-- Supplied records follows --

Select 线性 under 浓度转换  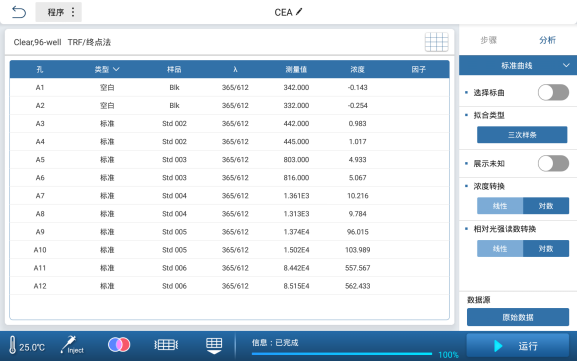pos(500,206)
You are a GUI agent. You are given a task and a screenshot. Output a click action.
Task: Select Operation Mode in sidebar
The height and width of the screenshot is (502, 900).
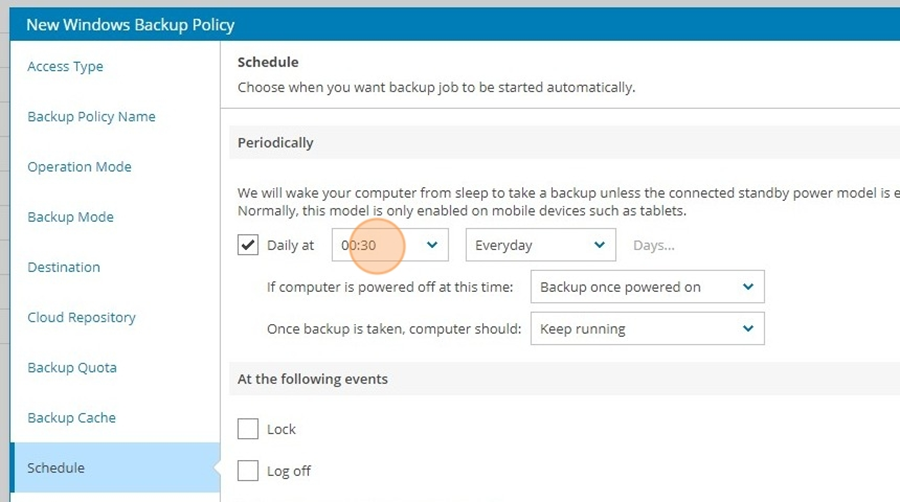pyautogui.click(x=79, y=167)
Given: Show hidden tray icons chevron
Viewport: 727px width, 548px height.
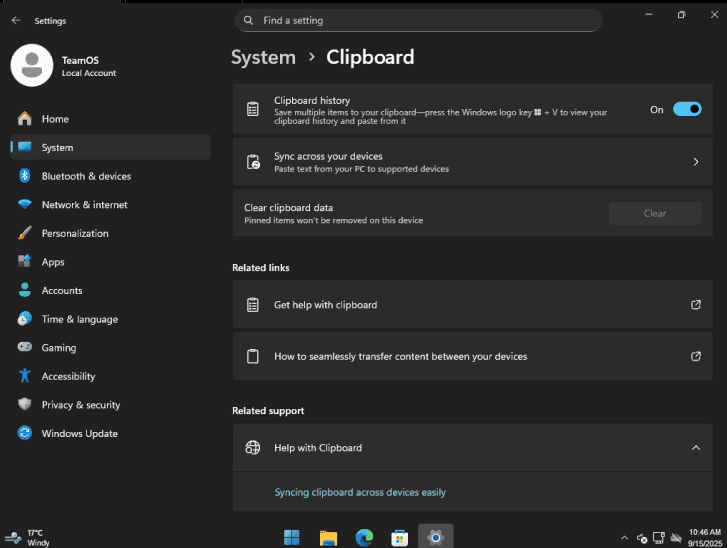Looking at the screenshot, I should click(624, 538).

-- Supplied records concluded --

Exercise goal:
Write the lines from the line containing "Given: Show hidden tray icons chevron" through the last line of the data out again exactly, and only those lines; pictures stay out.

Output below:
Given: Show hidden tray icons chevron
Viewport: 727px width, 548px height.
Looking at the screenshot, I should click(624, 538).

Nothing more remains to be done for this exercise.